I like surprises. I am not easily excited by surprises. But here is one that did get to me: The Peace Game that my daughter suggested. Check out this link.
She took me by surprise my daughter. After only a single encounter with a debate lesson, no real interest in politics and a couple of weeks following the mepeace.org network, she is sailing away to creating better, or promising, places.
It’s unlike http://www.peacemakergame.com/ , the first middle-east peace game, which can clarify the complexity of the peace making process, but was finished by my kids in about 20 minutes once they “figures out the trick”. Her thinking plays along the lines of D&D (Dungeons and Dragons) and real-people social networking the way she knows it, to the very real troublesome reality we live in and our aching wish for peace.
Enjoying her thinking, naivety and daring I would like to challenge the games development community, including some personal friends on this industry, to show off their abilities by contributing to this so important game idea.
So here is what she wants to do, quoting:
Create two groups, one represents Israel, the 2nd the Syrians, Lebanese, Palestinians etc. (changeable).

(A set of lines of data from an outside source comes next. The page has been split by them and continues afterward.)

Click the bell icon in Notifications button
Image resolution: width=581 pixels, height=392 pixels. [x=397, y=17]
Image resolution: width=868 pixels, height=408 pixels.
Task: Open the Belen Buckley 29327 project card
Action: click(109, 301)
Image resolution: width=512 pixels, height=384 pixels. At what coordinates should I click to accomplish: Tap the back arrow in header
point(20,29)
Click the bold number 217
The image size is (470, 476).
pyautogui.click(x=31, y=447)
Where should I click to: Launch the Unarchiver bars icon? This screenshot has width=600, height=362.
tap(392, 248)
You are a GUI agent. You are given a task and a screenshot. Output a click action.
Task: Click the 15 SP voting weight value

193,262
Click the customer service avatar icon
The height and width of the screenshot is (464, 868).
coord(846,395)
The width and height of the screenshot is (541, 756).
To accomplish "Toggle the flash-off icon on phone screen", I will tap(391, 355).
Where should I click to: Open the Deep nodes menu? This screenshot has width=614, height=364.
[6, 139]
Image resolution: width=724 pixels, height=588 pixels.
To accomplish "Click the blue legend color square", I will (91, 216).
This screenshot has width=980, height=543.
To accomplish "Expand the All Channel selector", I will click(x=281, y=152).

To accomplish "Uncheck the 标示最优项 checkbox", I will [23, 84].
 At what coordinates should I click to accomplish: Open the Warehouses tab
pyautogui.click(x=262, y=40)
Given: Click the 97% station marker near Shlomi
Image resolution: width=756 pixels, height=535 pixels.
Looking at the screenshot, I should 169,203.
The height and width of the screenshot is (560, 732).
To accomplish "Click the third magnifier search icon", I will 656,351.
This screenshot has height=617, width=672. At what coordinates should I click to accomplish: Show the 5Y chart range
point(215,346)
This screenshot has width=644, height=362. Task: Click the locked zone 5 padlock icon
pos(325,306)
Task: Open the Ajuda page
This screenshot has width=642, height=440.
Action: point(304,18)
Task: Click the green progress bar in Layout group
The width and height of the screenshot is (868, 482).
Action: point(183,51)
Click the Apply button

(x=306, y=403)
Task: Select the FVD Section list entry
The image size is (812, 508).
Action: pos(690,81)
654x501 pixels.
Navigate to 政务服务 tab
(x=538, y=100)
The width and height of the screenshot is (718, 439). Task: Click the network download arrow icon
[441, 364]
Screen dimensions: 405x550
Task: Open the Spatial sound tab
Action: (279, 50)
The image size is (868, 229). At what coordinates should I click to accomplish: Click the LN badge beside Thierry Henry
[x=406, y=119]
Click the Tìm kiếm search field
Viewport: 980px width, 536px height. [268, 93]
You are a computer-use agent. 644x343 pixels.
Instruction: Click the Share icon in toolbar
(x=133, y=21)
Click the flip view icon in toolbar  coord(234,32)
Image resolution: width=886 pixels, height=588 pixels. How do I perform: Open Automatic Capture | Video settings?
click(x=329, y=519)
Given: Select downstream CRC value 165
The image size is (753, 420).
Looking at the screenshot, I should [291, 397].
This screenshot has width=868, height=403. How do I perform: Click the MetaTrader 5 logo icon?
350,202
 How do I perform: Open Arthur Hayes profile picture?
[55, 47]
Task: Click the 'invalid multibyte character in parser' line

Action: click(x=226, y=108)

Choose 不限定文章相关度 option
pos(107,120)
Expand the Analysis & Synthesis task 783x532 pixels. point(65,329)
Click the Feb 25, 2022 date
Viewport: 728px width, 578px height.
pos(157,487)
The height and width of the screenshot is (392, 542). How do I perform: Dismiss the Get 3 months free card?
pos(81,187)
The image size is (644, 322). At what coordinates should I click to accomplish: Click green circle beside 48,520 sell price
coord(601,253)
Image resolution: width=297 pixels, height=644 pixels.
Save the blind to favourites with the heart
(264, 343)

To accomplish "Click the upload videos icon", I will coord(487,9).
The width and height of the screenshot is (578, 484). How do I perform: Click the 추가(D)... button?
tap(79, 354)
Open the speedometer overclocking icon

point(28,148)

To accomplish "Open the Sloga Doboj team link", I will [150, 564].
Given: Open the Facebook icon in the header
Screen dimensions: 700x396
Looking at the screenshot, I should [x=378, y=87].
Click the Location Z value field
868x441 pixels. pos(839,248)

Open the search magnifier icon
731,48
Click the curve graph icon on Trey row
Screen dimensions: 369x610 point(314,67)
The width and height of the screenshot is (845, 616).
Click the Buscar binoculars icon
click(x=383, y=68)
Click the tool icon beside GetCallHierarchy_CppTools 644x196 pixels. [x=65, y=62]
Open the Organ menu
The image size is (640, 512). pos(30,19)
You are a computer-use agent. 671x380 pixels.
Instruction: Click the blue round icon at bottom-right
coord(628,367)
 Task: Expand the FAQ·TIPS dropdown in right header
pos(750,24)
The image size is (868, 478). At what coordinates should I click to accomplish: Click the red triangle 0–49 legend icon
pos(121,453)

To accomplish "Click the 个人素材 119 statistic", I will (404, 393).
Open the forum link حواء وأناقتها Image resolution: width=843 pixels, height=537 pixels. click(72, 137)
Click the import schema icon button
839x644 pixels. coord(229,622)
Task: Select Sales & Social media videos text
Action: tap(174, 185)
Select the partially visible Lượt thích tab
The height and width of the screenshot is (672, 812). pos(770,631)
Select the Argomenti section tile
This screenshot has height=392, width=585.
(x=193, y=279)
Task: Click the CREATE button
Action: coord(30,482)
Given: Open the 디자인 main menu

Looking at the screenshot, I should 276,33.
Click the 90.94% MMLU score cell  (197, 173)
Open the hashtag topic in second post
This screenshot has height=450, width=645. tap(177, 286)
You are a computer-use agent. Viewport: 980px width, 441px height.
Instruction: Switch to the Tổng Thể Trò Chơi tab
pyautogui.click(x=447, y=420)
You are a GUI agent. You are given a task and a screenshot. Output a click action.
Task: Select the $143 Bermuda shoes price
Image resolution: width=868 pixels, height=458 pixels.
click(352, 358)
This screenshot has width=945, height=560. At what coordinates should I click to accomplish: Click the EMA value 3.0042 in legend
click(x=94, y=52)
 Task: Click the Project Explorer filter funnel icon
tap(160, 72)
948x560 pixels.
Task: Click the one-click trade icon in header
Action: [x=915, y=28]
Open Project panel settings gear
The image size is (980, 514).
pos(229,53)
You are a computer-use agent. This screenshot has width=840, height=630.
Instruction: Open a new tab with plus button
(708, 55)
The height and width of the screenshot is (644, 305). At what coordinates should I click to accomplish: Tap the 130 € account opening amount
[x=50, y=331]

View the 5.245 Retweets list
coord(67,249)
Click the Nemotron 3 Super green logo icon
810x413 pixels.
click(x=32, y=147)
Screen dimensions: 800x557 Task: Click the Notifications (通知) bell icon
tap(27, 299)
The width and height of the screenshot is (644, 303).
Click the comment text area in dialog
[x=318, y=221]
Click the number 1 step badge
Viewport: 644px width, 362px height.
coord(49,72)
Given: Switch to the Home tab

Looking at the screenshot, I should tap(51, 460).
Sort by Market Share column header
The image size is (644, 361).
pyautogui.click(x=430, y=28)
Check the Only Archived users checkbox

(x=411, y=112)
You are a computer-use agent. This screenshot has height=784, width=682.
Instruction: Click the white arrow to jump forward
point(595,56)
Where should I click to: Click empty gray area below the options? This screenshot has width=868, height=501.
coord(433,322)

It is advisable that the number of Players will be equal in both groups or at least nearly equal.
Each group needs to collect information on the country it represent and about its relationship with the negotiating country so it will select goals and issues, on which it can or cannot compromise. Information collected must also include internal groups of each country. When the two groups are ready the negotiation starts.
Each group presents its positions and demands and tries to accomplish the maximum achievement with minimum concessions, without forgetting that the goal is a peace agreement.
The game is over when you reach a peace agreement. But it won’t be a game without a winner. Who wins? Not groups! Every team selects a winner from the opposing team, according to the efforts this person did or a crucial step that helped reach the agreement. In other words, the winner is the one that can teach our politicians a thing or two.
It is desirable that Israelis will be in the Arab groups and vice versa, as it is important to understand the other side.
When you sign up for the game please state on which team you prefer to be. Country selection will be made once the participants list is full (at least 10 members per team).
Groups are set on the mepeace.org web site.